==== SOURCE DATA ====

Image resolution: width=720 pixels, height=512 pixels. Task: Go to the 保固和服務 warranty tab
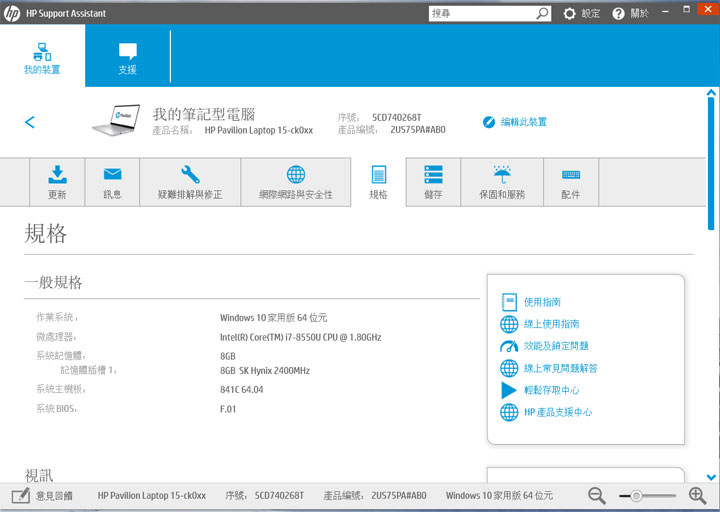pyautogui.click(x=502, y=182)
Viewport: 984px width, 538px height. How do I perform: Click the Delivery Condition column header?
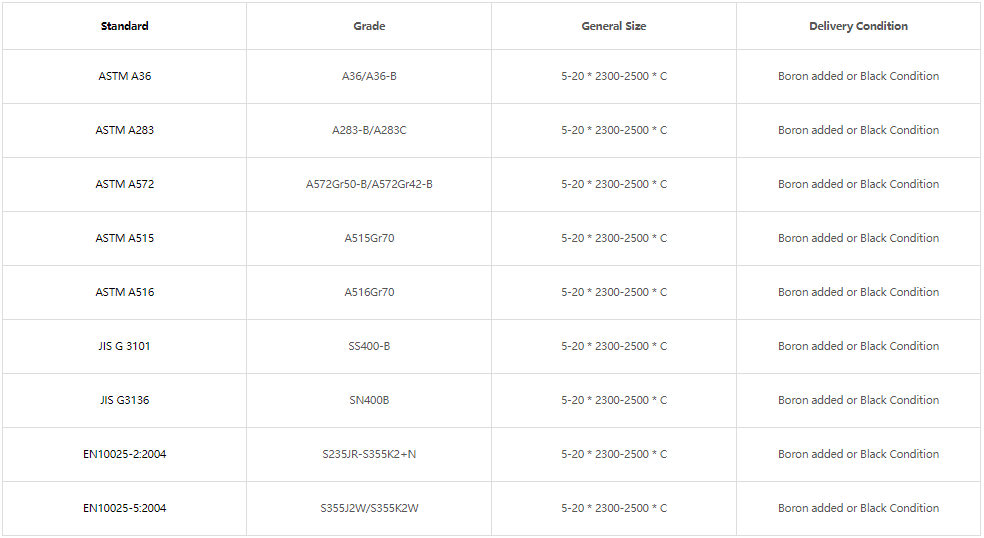[858, 26]
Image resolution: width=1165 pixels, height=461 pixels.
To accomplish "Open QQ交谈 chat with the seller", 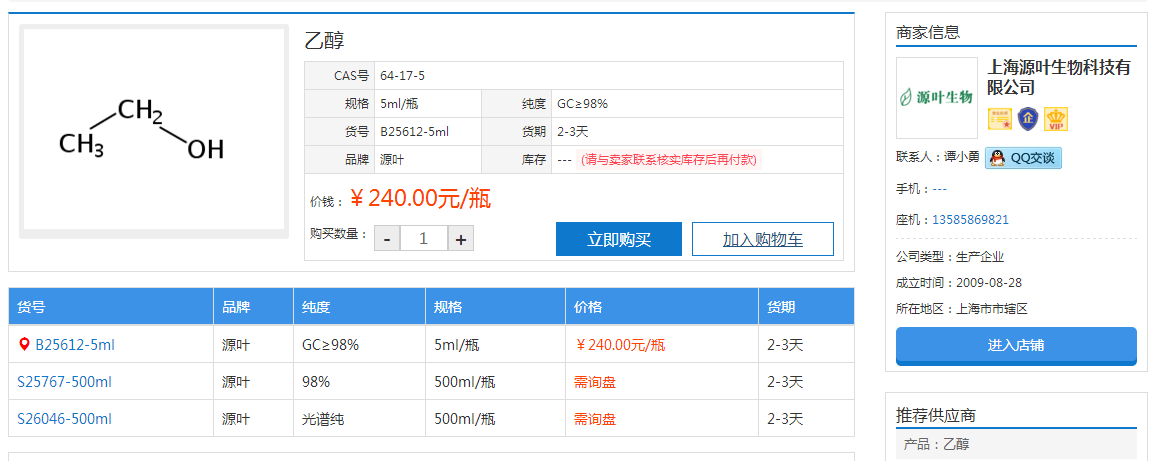I will click(x=1023, y=158).
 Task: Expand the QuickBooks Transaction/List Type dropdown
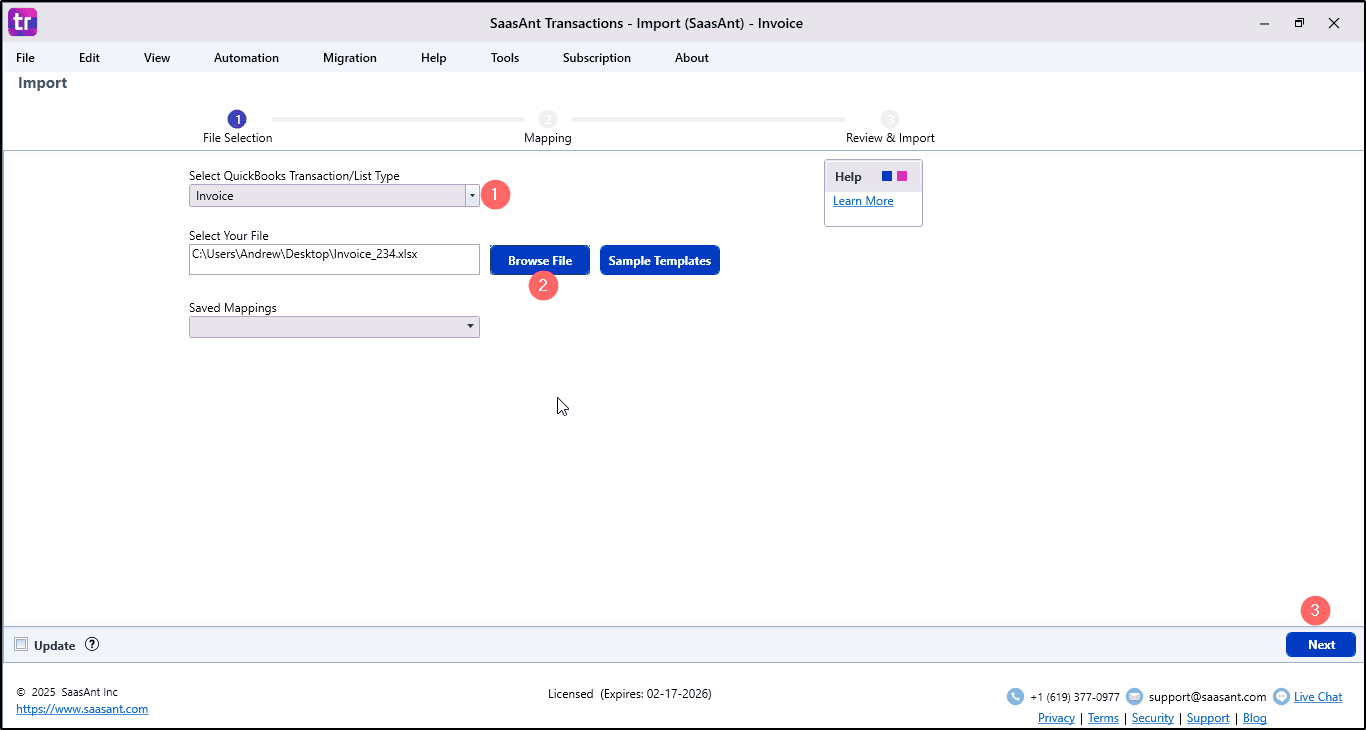pos(471,196)
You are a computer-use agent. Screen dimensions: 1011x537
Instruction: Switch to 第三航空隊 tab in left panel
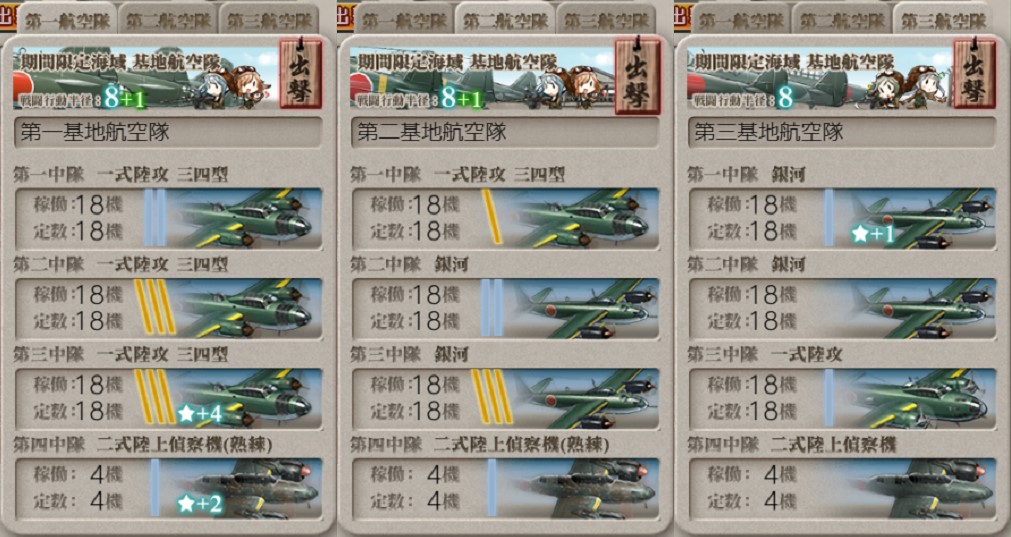point(270,20)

====

WORK REQUIRED — Write out an exact copy of the lines beginning at the line that contains "Task: Expand the" and ending at the last line of the listing. Exclude pictures.

SOLUTION FOR THIS TASK —
 Task: Expand the QuickBooks Transaction/List Type dropdown
pos(471,196)
You are a computer-use agent. Screen dimensions: 1011x537
Instruction: Switch to 第三航空隊 tab in left panel
point(270,20)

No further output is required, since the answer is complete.